Sunday, September 19, 2010

Game, Set, Match.

There's a new CB in town... (well, let's go with CG - Current Guy.... I'm upgrading from Boy)... and there's a good possibility he reads my blog, so I am going to refrain from writing about him for the time being.  :-)

So, let's revisit some older stories...

Brett vs. Mr. Perfect

Brett and I went on our first date three years before our second date.  Side note: he may actually be the inspiration for me writing this blog - as we had talked about writing a book together at one point - a book about the the three years in between the first date, the myriad of random dates in between, and the theoretical happily-ever-after that followed the second date (which was more of a happily-three-months-or-so-after).
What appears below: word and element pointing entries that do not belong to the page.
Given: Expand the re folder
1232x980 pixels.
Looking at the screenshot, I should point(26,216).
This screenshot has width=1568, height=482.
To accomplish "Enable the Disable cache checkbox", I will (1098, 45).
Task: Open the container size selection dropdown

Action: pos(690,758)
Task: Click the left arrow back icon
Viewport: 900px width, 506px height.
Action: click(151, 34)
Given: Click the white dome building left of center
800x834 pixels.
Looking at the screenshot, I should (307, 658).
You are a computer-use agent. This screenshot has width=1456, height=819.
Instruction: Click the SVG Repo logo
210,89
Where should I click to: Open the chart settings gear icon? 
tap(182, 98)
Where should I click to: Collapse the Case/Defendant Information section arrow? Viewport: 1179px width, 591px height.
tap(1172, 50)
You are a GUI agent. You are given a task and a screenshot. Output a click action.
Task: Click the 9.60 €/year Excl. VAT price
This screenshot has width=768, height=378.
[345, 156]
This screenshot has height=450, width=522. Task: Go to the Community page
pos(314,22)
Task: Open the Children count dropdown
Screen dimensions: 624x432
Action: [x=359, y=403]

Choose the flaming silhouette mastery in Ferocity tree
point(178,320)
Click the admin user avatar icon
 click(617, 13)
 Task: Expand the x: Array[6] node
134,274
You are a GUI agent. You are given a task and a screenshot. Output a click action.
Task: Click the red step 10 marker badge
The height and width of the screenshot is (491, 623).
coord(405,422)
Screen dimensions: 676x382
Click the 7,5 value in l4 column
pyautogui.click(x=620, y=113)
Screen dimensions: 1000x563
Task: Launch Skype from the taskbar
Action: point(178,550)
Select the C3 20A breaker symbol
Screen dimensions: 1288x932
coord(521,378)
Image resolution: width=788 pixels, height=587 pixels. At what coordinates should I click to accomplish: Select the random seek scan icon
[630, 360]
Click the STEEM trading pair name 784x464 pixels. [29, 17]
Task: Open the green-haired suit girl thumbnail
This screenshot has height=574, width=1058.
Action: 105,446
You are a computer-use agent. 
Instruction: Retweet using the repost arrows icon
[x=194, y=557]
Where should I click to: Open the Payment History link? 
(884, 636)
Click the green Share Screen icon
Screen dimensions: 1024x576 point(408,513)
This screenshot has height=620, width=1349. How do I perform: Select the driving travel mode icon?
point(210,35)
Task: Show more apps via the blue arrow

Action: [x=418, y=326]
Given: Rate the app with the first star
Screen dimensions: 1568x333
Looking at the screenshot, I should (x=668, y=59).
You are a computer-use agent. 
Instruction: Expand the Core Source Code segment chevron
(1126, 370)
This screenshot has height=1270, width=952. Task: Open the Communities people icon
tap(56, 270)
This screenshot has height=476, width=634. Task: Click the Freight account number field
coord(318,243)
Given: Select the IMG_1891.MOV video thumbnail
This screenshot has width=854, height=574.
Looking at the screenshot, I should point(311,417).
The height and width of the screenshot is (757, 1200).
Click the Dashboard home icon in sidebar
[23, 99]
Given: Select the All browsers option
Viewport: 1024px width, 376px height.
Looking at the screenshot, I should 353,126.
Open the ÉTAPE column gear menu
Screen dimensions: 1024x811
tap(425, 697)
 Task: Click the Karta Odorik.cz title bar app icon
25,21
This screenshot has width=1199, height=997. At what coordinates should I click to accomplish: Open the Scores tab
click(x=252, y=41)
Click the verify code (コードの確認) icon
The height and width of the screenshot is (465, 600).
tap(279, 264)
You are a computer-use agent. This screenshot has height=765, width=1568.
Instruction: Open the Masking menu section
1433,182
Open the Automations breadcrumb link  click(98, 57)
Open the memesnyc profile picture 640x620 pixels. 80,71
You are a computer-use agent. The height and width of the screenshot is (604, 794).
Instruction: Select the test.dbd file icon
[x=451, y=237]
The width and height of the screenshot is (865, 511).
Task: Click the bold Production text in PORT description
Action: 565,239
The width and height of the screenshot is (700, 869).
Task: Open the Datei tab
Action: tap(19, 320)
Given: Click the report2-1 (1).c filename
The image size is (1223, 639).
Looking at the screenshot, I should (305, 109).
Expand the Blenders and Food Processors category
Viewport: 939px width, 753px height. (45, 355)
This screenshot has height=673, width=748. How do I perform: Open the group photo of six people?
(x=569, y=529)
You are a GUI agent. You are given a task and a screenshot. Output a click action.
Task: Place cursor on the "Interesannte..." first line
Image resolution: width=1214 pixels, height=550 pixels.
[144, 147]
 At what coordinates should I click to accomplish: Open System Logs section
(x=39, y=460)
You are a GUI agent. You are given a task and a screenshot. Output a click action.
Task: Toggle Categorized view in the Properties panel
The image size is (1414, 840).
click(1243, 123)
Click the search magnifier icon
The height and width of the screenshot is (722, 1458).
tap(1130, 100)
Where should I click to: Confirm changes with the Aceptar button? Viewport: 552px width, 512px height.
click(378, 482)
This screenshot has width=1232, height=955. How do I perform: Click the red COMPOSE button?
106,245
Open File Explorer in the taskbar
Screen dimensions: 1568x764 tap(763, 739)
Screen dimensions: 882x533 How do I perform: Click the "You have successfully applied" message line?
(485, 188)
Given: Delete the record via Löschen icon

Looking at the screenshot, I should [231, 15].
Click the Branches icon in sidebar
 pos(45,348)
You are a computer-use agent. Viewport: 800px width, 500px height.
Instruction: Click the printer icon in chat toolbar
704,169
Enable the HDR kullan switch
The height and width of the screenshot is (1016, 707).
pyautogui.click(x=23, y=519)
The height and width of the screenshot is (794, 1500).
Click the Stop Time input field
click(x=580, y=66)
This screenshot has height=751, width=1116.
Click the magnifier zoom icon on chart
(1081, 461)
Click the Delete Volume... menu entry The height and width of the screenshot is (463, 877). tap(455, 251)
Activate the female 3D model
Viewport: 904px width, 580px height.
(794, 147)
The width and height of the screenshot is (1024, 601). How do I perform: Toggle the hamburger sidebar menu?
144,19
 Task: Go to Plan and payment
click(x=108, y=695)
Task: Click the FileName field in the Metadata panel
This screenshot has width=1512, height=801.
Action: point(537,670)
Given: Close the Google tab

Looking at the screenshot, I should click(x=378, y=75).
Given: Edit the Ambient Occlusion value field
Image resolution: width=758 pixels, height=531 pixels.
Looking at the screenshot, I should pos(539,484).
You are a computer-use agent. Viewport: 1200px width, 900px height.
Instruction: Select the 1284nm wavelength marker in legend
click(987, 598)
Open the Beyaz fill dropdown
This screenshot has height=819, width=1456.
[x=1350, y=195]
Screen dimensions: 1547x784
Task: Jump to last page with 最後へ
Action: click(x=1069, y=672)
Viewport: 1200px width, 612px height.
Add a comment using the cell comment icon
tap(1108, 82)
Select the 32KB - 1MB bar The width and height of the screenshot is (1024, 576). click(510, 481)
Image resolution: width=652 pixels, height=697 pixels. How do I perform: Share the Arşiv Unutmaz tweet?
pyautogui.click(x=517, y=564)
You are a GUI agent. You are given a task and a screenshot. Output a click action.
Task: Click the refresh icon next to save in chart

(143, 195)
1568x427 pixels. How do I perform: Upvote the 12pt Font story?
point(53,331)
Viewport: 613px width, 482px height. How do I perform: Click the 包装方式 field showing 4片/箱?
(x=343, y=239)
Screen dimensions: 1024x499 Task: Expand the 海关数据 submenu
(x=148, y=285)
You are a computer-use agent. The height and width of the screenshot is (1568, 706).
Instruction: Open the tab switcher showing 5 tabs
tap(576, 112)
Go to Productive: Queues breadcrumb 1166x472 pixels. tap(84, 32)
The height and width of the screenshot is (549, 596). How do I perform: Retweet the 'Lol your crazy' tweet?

Obviously there was a connection with Brett, but I couldn't get past his overly-charming, seemingly player-like personality.  So our second first date, luckily, was followed by a first date with Mr. Perfect.  And my head and my heart had a hard time deciding between the two.

Valentine's Day was the following weekend, and the big question was 'who would be my Valentine'?  Mr. Perfect or Brett?  I decided to do the big Saturday night event with Mr. Perfect and then meet Brett on Sunday for day-after festivities.  But I hit it off with Mr. Perfect - Valentine's Day was perfect. 

I met my best friend for brunch the next day to weigh the options, and I decided, why go down the Brett-road (that never got off the ground three years prior anyway) when I have a great guy right in front of me?  Case closed.  My head won (suck it, heart.)  I called Brett from the parking lot and told him I wouldn't be meeting him for lunch that day... or ever.

And that was the end of that.

Except it wasn't.  I thought I had made my decision.  But Brett didn't give up.  He called, emailed, sent carrier pigeons, anything he could think of to get me to give him a chance.  And after finally wearing me down, I agreed to meet up with him one more time...  After all, I was pretty set on the fact that I was going to see where things were going with Mr. Perfect.

But my head was obviously taking a backseat to my heart, because when I saw Brett for that third time.  I knew that was what I wanted.  Clearly, it wasn't what I needed - but game, set, match nonetheless.  In retrospect, I don't think I made the wrong choice - because it seemed right at the time.  The months that followed with Brett were some of the best (and worst) of my life (more on that later).

...but if I'd listened to my head?  If I'd chosen Mr. Perfect?  Would he really have lived up to his moniker?